Turkiye appears to be a big winner in the latest developments. The country warned the SDF in early January that its “patience is running out” with the group.
“Ankara has welcomed the ceasefire and Full Integration Agreement, and it is certainly in Turkish interests,” McGee said. “Ultimately, on the SDF/self-administration integration, Turkiye and Damascus have long shared the same general red lines.”
There has also been a discussion about foreign fighters in SDF-controlled areas, which, under the ceasefire agreement, Nahhas said, the SDF was required to expel any “PKK-linked or affiliated individuals or operatives”.
Then there is the United States, which helped broker the ceasefire due to its close relationship with the SDF and Damascus. The US currently has about 900 soldiers in the SDF-controlled parts of Syria for countering ISIL, and analysts said it was unlikely those troops would withdraw.
But under the Trump administration, relations between Washington and Damascus have warmed considerably.

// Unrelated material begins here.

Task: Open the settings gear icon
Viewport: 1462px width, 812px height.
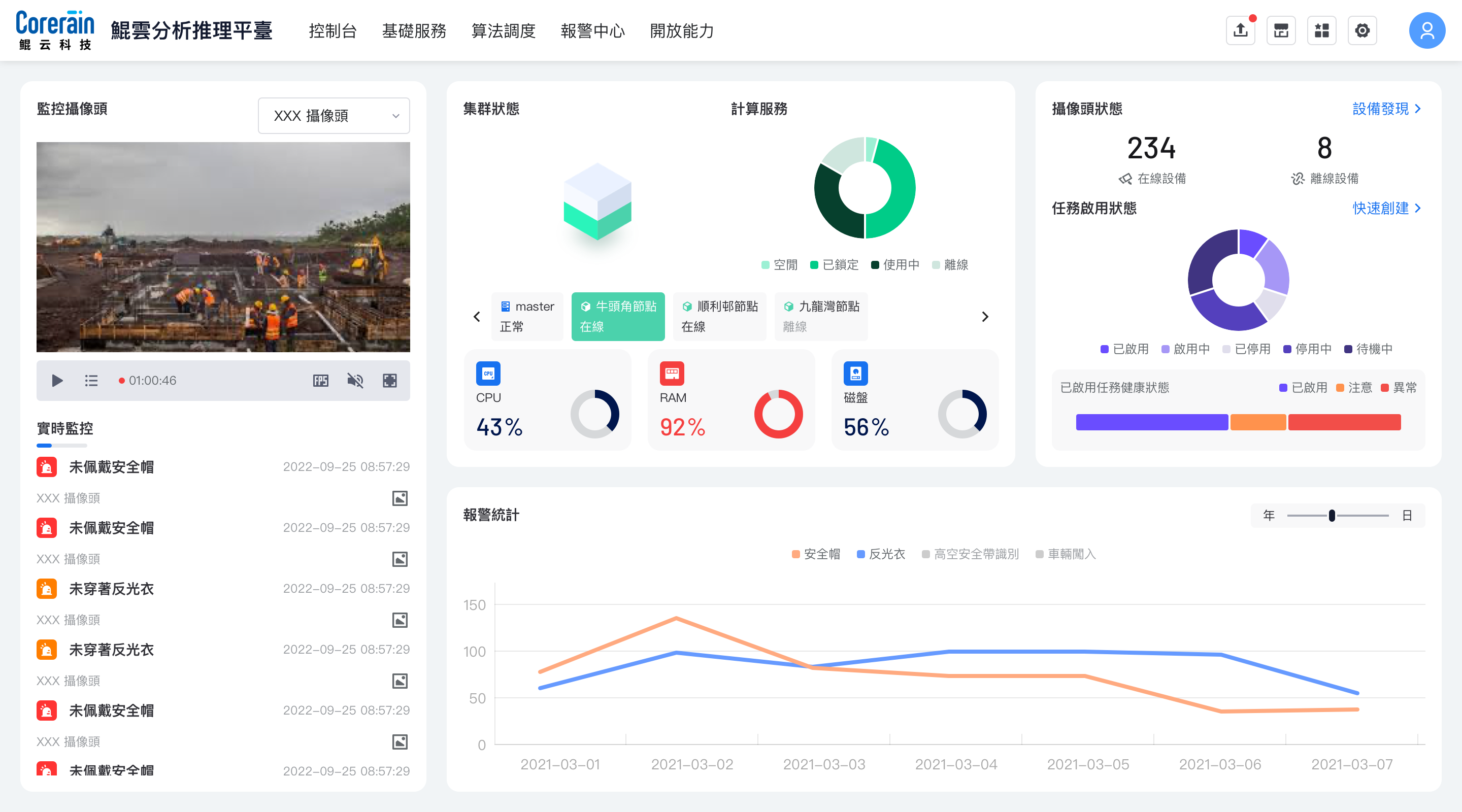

Al-Sharaa, who had been considered a “terrorist” by the US when the Assad regime fell in 2024, visited the White House in November 2025, marking a remarkable turnaround in barely a year. Shortly after that visit, Syria joined the anti-ISIL coalition.
Advertisement
After a phone call with al-Sharaa, US President Donald Trump released a statement on Monday supporting Syria’s unity and “fight against terrorism”.
Not every US official was pleased with the recent events. US Senator Lindsey Graham, a close Trump ally, posted on X on Tuesday his support for the SDF.
“You cannot unite Syria by the use of military force as Syrian government leader Ahmed Al-Sharaa is trying to do,” he wrote. “This move by Syrian government forces against SDF members is fraught with peril.”
Graham and others may be concerned about reports of 39 escaped ISIL detainees from prisons previously held by the SDF, or, on the other side, SDF claims that government forces killed female Kurdish fighters.
But the sentiment in the US seems to be shifting heavily in favour of Damascus. On Tuesday afternoon, US Special Envoy for Syria Tom Barrack posted on X that the US was throwing its support behind al-Sharaa and choosing Damascus over the SDF.
“The greatest opportunity for the Kurds in Syria right now lies in the post-Assad transition under the new government led by President Ahmed al-Sharaa,” Barrack wrote. “This shifts the rationale for the US-SDF partnership: the original purpose of the SDF as the primary anti-ISIS force on the ground has largely expired, as Damascus is now both willing and positioned to take over security responsibilities, including control of ISIS detention facilities and camps.”